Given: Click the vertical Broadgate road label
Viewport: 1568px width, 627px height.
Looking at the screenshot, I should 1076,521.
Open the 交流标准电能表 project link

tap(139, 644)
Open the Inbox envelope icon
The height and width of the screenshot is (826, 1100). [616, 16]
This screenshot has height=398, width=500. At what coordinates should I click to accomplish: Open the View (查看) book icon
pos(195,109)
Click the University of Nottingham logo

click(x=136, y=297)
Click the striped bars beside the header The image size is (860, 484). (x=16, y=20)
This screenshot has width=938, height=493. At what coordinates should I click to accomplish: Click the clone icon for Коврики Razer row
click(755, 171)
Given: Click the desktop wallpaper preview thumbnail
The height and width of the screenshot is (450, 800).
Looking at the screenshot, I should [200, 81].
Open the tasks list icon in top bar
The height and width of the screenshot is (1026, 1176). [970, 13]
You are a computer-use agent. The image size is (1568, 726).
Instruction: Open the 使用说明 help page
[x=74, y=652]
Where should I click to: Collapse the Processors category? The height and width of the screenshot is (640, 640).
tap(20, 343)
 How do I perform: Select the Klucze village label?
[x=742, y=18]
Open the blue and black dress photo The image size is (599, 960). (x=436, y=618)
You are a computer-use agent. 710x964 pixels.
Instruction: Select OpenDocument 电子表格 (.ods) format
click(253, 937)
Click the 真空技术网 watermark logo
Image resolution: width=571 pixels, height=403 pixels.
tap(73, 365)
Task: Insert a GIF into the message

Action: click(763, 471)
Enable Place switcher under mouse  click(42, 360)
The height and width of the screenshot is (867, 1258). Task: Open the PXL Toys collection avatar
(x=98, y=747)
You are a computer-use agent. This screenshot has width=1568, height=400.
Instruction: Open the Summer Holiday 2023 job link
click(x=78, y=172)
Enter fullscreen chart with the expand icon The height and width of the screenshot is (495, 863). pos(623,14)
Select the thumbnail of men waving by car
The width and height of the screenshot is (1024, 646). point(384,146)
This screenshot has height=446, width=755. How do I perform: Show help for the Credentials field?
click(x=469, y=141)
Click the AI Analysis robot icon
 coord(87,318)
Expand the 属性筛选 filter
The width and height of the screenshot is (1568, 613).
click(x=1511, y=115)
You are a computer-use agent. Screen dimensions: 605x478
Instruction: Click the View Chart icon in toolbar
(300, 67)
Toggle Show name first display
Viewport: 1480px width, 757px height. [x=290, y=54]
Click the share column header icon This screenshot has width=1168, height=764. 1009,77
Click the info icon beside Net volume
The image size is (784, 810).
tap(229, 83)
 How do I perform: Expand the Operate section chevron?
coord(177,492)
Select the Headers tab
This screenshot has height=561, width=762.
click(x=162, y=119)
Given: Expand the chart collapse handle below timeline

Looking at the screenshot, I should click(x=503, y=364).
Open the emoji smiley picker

***

Problem to solve – Report each line of the material in which the string "agent" occurs.

Answer for this exercise –
You are a computer-use agent. The image size is (1568, 726).
You are a computer-use agent. 710x964 pixels.
You are a computer-use agent. This screenshot has width=1568, height=400.
You are a computer-use agent. Screen dimensions: 605x478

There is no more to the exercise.